Jeżeli ograniczymy się tylko do zagadnień związanych z pamięciami masowymi to jedną z technologii które ostatnio się pojawiły ( lub są zapowiedziane ), a która może pomóc w spełnieniu "żądań" biznesu jest tzw "Automated Tiering"

Na czym to polega?

Dwoma Współczynnikami które są najbardziej widoczne ze strony użytkownika końcowego to wydajność i stabilność. Aplikacja która chodzi szybko jest lepsza od tej która co chwile pokazuje nam "klepsydrę" czy komunikat "proszę czekać". Sprawa oczywista i nie potrzeba rozwodzić się nad nią długo. Podobnie jest ze stabilnością. Jeżeli program jest wciąż niedostępny z powodu awarii to wiadomo, że nie jest to stan normalny czy pożądany.
Teraz przełóżmy to na grunt storage. Zapewnienie stabilności to oczywiście z jednej strony odpowiednia konfiguracja macierzy na której znajdują się dane - grupy RAID z redundancją, dyski "hot spare" , z drugiej usuwanie SPOFów zarówno w samej macierzy jak i jej otoczeniu ( multipathing , podłaczenie do osobnych fabriców itd.). Temat bardzo szeroki , ale nie związany z motywem przewodnim tego wpisu czyli "Automatic tieringiem"
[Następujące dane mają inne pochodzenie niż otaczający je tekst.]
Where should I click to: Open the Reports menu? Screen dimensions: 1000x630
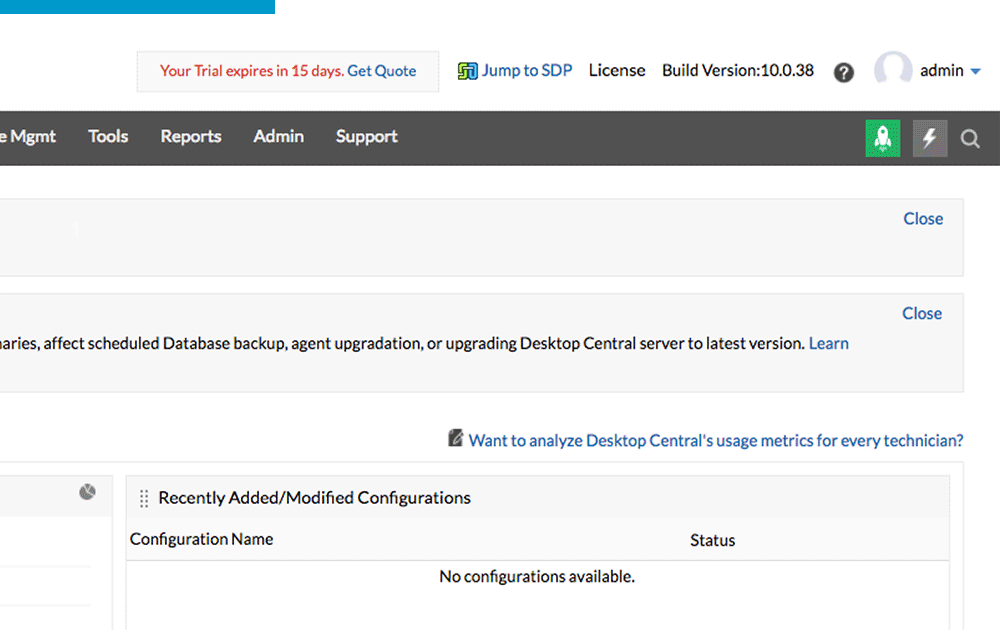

"Automatic tiering" dotyczy sprawy drugiej czyli wydajności. Wydajność możemy mierzyć w ilośći I/O na sekundę ( czyli ile operacji odczytu/zapisu danych może macierz przyjąć w ciągu jednej sekundy ). Host, a konkretniej aplikacje/bazy na nim działające zgłaszają ileś zapytań o dane lub wysyłają coś do zeskładowania na dyskach i cały problem polega na tym żeby ta ilość nie przekroczyła możliwości jakie ma nasza macierz.
Wydajność można "tuningować" na dwa sposoby, pierwszy to dobranie odpowiedniego typu grupy RAIDowej. Przykładowo RAID 1+0 jest szybszy niż RAID5, rozrzucenie danych po wielu dyskach również może przyśpieszyć samą macierz. Minus - im lepsze wydajność tym mniej pojemności. Przy 1+0 tracimy 50% przy RAID5 ( 2+1 ) - 33% , RAID5 ( 4 + 1 ) to 20% mniej miejsca do dyspozycji itd. NIc nie jest za darmo.
Druga sprawa to umieszczenie danych na szybszych dyskach. Obecnie najtańsze i największe są dyski SATA , klasy wyższa to dyski FC ( Fiber Channel ) o prędkościach obrotowych 10.000 i 15.000 RPM, a na samym szczycie mamy dyski SSD - bardzo szybkie i niestety bardzo drogie ( średnio cena 1GB jest 7 - 8 razy wyższa niż dla dysku FC).
Tradycyjne podejście polega na ocenie zapotrzebowania aplikacji na I/O ( najlepiej poprzez obserwację jej działania ) a potem przygotowanie dla niej miejsca na dyskach o odpowiedniej prędkości i w odpowiednio dobranej grupie RAIDowej. Takie działanie , jeżeli podparte jest solidną wcześniejszą analizą , może być całkiem zadowalające ale wciąż jest jeszcze dużo możliwości na poprawę tego procesu. Szczególnie jeżeli biznes chce od nas więcej, za mniej.

Automated Tiering

Idea Automatic Tieringu jest bardzo prosta. Macierz sama dokonuje pomiaru które dane są najczęściej używane i automatycznie przenosi je na odpowiednio szybkie dyski, analogicznie nieużywane fragmenty przenoszone są na nośnik wolniejszy. Dzięki temu możliwe jest bardziej optymalne rozmieszczenie aplikacji i poprawienie ogólnej wydajności ( czyli dostajemy więcej ) a jednocześnie dane mało używane rezydują na najtańszych dyskach ( wydajemy mniej ). Administrator zwykle ogranicza się do samego zdefiniowania warstw i ich procentowego udziału - reszta jest już na głowie samej macierzy i jej oprogramowania. Warstwy różnią się nie tylko typem dysków na jakich są zdefiniowane ( SSD , FC, SATA ) , administrator może także różnicować je wybierająć różne typy RAIDu dla niech ( np: Tier1 - RAID10 , Tier2 - RAID5 ).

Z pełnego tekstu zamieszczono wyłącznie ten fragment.